Raulin Piano Solo
François
Raulin
Piano solo
Il a fallu nombreuses années, presque une vingtaine,
pour que le pianiste compositeur arrangeur François Raulin
réalise un deuxième disque piano solo... un nouvel
enregistrement qui lui tenait pourtant à coeur, parmi nombreux
autres cd produits dans cet intervalle, mais les circonstances
et ... le hasard ont fait qu'il ne le réalise que maintenant
ainsi l'explique-t-il dans l'entretien ci-dessous.
C'est une véritable parenthèse, pour lui tout seul,
dans son emploi du temps chargé par des projets collectifs,
pendant laquelle non seulement il a pu enfin se consacrer à
d'anciennes compositions mais aussi profiter de cette liberté
pour en créer de nouvelles "porté par l'ambiance
de la grande salle vide et faiblement éclairée".
Ce n'est cependant pas dans un univers sombre et vide, mais souvent
animé que François Raulin fait entrer l'auditeur,
dans ces moments de créativité intense où
la poésie d'un "Little Némo" côtoie
le suspense et l'humour d'un "Meccano de la générale",
impulsé par une polyrythmie extraordinaire à base
d'ostinato qui consiste à répéter... obstinément
une formule rythmique ou mélodique.
Oui peut-être aura-t-il fallu beaucoup d'années pour
que François Raulin sorte ce deuxième piano solo,
mais même si le hasard fait parfois bien les choses, sans
doute lui aura-t-il aussi fallu beaucoup d'obstination pour construire
et enrichir au fil des ans sa musique si personnelle et inventive.

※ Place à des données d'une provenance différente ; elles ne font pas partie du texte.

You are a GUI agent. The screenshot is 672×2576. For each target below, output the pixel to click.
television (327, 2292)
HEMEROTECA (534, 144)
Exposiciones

Il est évident que celle-ci n'est, elle, pas le fruit du
hasard mais de sa connaissance du jazz et de la musique contemporaine
fortifiée durant tout ce temps. Et ce disque laisse maintenant
espérer très vite un troisième...aussi espérons,
en cette période de voeux, que le hasard fera encore mieux
les choses à l'avenir.
Ce disque est votre second disque piano
solo, quand aviez-vous réalisé le premier et en
quoi ce nouveau disque piano solo est-il différent du premier
?
Le premier disque "First Flush " paru en 1993, et
édité chez ZZ et distribué pas Harmonia Mundi,
était un CD "carte de visite" avec différentes
directions proposées (c'est un peu la volonté dans
un premier disque de montrer son travail et de faire un "état
des lieux" ...). Il y avait du multipiste, du piano préparé,
du mélodica...
Je jouais encore avec Louis Sclavis, ce qui était une activité
à plein temps ! Quelle chance à l'époque
de pouvoir tourner avec le même groupe pendant plusieurs
années, trouver un son d' orchestre,prendre le temps de
chercher, de découvrir ensemble et sur scène...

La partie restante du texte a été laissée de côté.